=== Job ===
Replace "screenshot" with "capture" in the data below, starting at the line containing "The image size" and going through the end of the data. Return only those lines, otherwise unchanged, and leave out the pictures.

=== Items ===

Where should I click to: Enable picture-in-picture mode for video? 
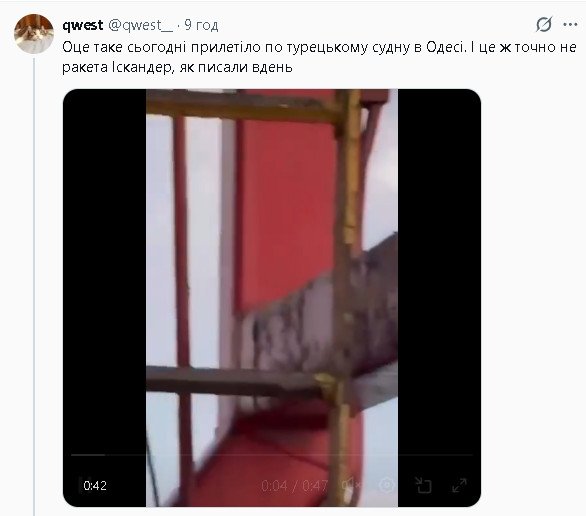point(423,485)
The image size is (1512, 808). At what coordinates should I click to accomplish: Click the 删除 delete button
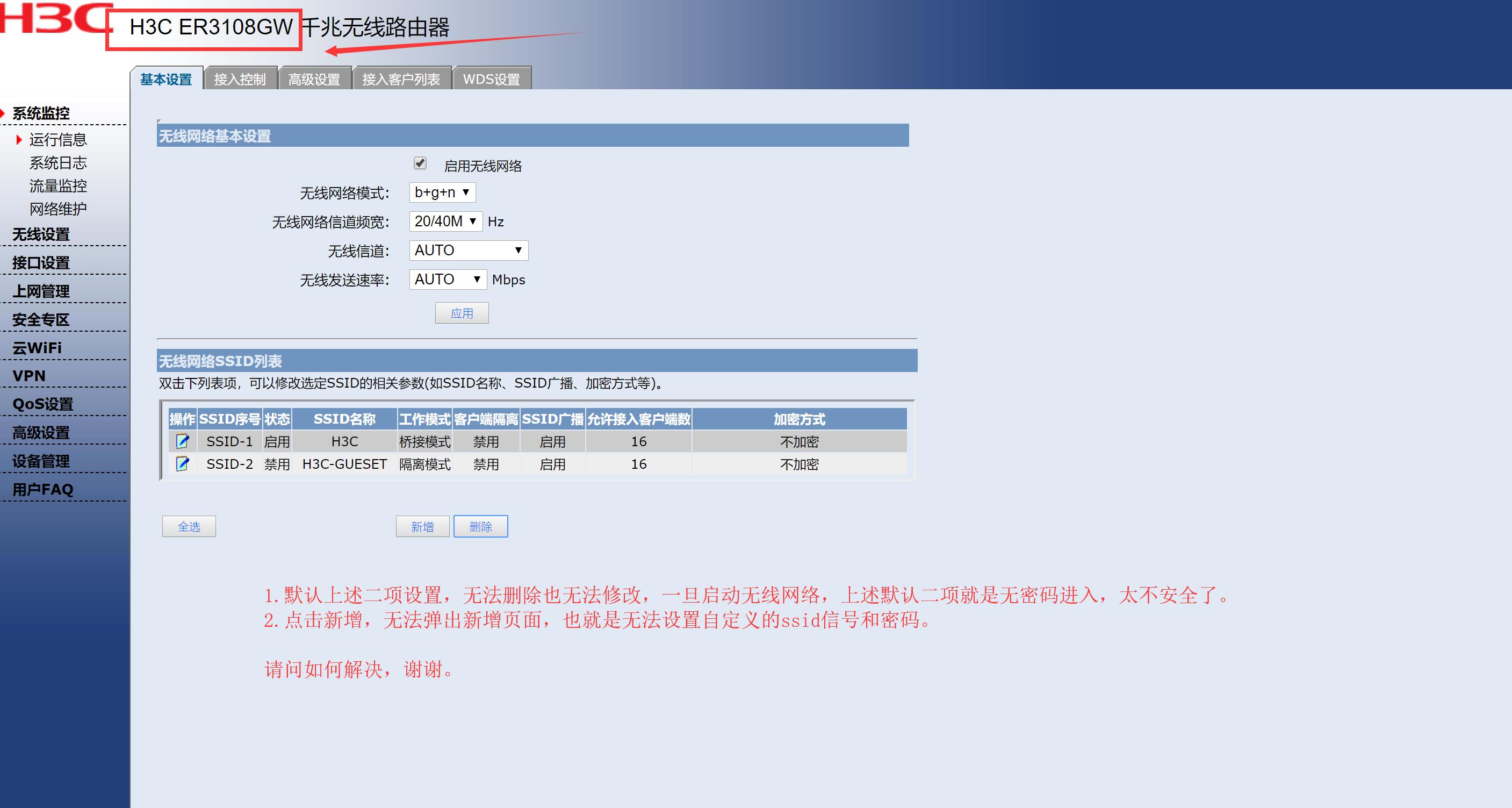(x=480, y=527)
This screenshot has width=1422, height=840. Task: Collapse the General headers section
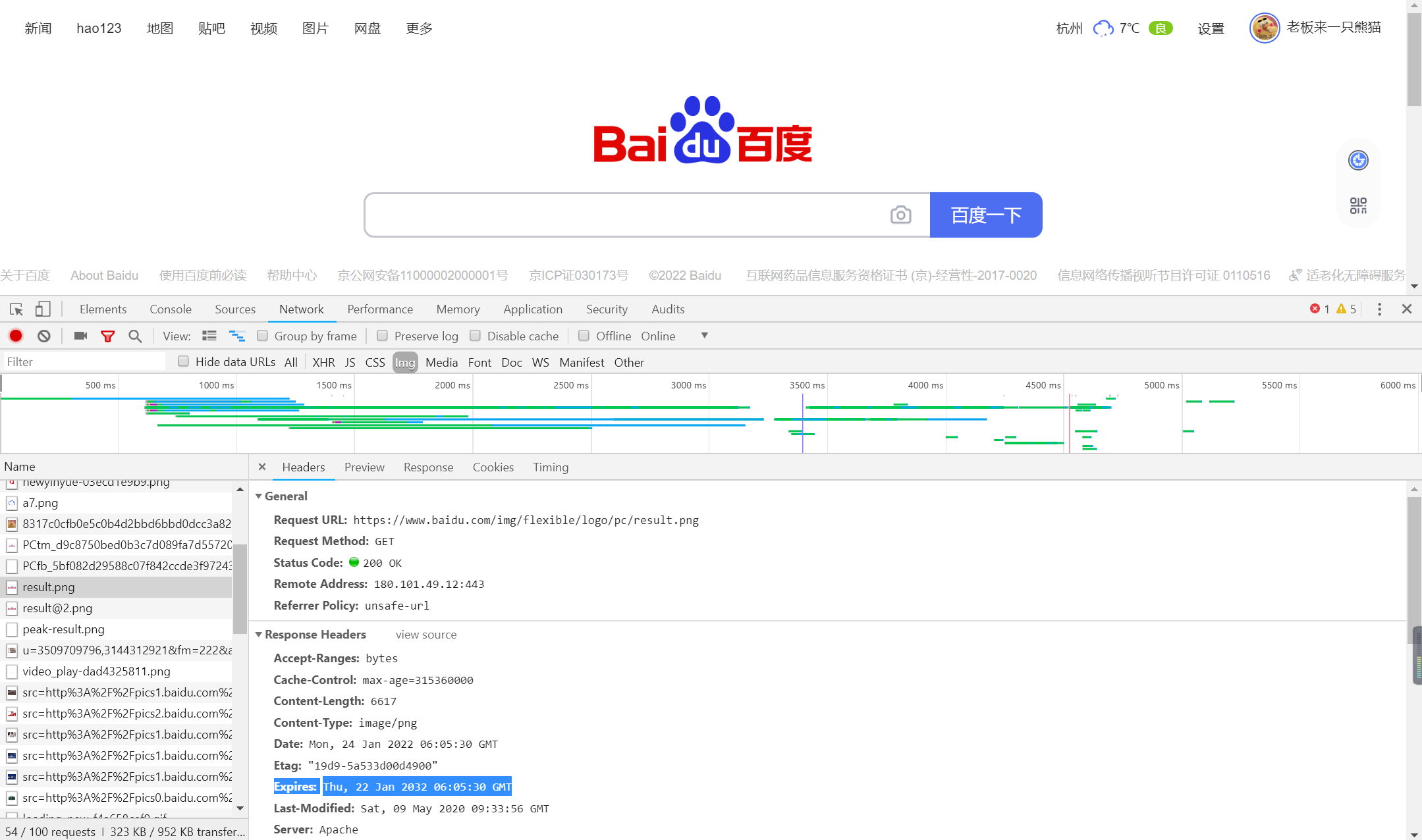click(x=259, y=496)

=== Solution to this problem ===
The image size is (1512, 808). At what coordinates should I click to accomplish: Click the 删除 delete button
(x=480, y=527)
This capture has width=1422, height=840. Task: Collapse the General headers section
click(x=259, y=496)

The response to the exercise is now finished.